• _Entries drawn from a collection_

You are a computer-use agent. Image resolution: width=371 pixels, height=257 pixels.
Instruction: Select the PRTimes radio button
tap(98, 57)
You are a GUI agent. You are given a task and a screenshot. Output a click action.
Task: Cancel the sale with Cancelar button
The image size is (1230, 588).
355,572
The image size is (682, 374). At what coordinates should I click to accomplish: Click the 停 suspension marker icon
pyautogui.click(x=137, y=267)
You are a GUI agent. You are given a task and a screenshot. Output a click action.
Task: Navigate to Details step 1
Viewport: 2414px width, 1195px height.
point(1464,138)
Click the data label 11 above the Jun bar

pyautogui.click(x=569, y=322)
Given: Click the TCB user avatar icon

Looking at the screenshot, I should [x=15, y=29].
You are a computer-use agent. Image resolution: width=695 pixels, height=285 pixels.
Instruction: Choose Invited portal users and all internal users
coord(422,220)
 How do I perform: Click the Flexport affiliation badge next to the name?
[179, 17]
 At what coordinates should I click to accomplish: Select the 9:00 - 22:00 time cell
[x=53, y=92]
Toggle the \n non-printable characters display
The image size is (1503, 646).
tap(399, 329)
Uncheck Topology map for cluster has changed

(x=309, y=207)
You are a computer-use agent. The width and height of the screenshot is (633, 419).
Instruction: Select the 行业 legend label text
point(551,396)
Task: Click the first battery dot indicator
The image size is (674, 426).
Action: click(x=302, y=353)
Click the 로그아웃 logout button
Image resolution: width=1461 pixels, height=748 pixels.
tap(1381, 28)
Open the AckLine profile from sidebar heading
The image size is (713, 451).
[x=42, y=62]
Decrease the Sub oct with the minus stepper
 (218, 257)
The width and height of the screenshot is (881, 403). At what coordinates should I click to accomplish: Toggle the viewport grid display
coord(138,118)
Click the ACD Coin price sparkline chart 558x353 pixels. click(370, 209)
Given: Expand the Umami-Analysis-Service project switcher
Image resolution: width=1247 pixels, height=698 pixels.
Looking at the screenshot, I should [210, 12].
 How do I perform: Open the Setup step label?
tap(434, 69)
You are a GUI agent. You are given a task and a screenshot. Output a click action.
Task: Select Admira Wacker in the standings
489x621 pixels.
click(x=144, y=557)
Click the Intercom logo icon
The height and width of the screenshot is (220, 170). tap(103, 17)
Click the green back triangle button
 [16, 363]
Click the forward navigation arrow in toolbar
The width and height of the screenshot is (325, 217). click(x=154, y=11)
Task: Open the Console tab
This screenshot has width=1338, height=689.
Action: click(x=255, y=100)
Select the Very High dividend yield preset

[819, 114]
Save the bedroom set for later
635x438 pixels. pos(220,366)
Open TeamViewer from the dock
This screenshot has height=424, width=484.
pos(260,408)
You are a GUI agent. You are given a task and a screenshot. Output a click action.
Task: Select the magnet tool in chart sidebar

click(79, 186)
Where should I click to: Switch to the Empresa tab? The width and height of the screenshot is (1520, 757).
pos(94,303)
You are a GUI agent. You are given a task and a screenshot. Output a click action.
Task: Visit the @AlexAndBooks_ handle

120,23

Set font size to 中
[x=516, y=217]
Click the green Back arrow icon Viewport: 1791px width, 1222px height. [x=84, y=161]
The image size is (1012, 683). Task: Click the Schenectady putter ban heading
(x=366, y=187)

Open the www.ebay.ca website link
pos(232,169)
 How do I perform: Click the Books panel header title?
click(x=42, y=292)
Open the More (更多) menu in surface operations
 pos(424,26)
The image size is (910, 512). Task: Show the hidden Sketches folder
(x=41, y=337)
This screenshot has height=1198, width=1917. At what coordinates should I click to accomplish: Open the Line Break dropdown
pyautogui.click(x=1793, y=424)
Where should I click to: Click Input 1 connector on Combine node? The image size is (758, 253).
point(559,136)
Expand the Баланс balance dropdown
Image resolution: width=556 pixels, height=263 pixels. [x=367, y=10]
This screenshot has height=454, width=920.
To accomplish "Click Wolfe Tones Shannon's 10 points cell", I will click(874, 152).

• _Your task_
Reproduce all of the material above word for word, leaving every line and character unchanged.

• _Written answer_
You are a computer-use agent. Image resolution: width=371 pixels, height=257 pixels.
Instruction: Select the PRTimes radio button
tap(98, 57)
You are a GUI agent. You are given a task and a screenshot. Output a click action.
Task: Cancel the sale with Cancelar button
The image size is (1230, 588).
355,572
The image size is (682, 374). At what coordinates should I click to accomplish: Click the 停 suspension marker icon
pyautogui.click(x=137, y=267)
You are a GUI agent. You are given a task and a screenshot. Output a click action.
Task: Navigate to Details step 1
Viewport: 2414px width, 1195px height.
point(1464,138)
Click the data label 11 above the Jun bar

pyautogui.click(x=569, y=322)
Given: Click the TCB user avatar icon

Looking at the screenshot, I should [x=15, y=29].
You are a computer-use agent. Image resolution: width=695 pixels, height=285 pixels.
Instruction: Choose Invited portal users and all internal users
coord(422,220)
 How do I perform: Click the Flexport affiliation badge next to the name?
[179, 17]
 At what coordinates should I click to accomplish: Select the 9:00 - 22:00 time cell
[x=53, y=92]
Toggle the \n non-printable characters display
The image size is (1503, 646).
tap(399, 329)
Uncheck Topology map for cluster has changed

(x=309, y=207)
You are a computer-use agent. The width and height of the screenshot is (633, 419).
Instruction: Select the 行业 legend label text
point(551,396)
Task: Click the first battery dot indicator
The image size is (674, 426).
Action: click(x=302, y=353)
Click the 로그아웃 logout button
Image resolution: width=1461 pixels, height=748 pixels.
tap(1381, 28)
Open the AckLine profile from sidebar heading
The image size is (713, 451).
[x=42, y=62]
Decrease the Sub oct with the minus stepper
 (218, 257)
The width and height of the screenshot is (881, 403). At what coordinates should I click to accomplish: Toggle the viewport grid display
coord(138,118)
Click the ACD Coin price sparkline chart 558x353 pixels. click(370, 209)
Given: Expand the Umami-Analysis-Service project switcher
Image resolution: width=1247 pixels, height=698 pixels.
Looking at the screenshot, I should [210, 12].
 How do I perform: Open the Setup step label?
tap(434, 69)
You are a GUI agent. You are given a task and a screenshot. Output a click action.
Task: Select Admira Wacker in the standings
489x621 pixels.
click(x=144, y=557)
Click the Intercom logo icon
The height and width of the screenshot is (220, 170). tap(103, 17)
Click the green back triangle button
 [16, 363]
Click the forward navigation arrow in toolbar
The width and height of the screenshot is (325, 217). click(x=154, y=11)
Task: Open the Console tab
This screenshot has width=1338, height=689.
Action: click(x=255, y=100)
Select the Very High dividend yield preset

[819, 114]
Save the bedroom set for later
635x438 pixels. pos(220,366)
Open TeamViewer from the dock
This screenshot has height=424, width=484.
pos(260,408)
You are a GUI agent. You are given a task and a screenshot. Output a click action.
Task: Select the magnet tool in chart sidebar

click(79, 186)
Where should I click to: Switch to the Empresa tab? The width and height of the screenshot is (1520, 757).
pos(94,303)
You are a GUI agent. You are given a task and a screenshot. Output a click action.
Task: Visit the @AlexAndBooks_ handle

120,23

Set font size to 中
[x=516, y=217]
Click the green Back arrow icon Viewport: 1791px width, 1222px height. [x=84, y=161]
The image size is (1012, 683). Task: Click the Schenectady putter ban heading
(x=366, y=187)

Open the www.ebay.ca website link
pos(232,169)
 How do I perform: Click the Books panel header title?
click(x=42, y=292)
Open the More (更多) menu in surface operations
 pos(424,26)
The image size is (910, 512). Task: Show the hidden Sketches folder
(x=41, y=337)
This screenshot has height=1198, width=1917. At what coordinates should I click to accomplish: Open the Line Break dropdown
pyautogui.click(x=1793, y=424)
Where should I click to: Click Input 1 connector on Combine node? The image size is (758, 253).
point(559,136)
Expand the Баланс balance dropdown
Image resolution: width=556 pixels, height=263 pixels. [x=367, y=10]
This screenshot has height=454, width=920.
To accomplish "Click Wolfe Tones Shannon's 10 points cell", I will click(874, 152).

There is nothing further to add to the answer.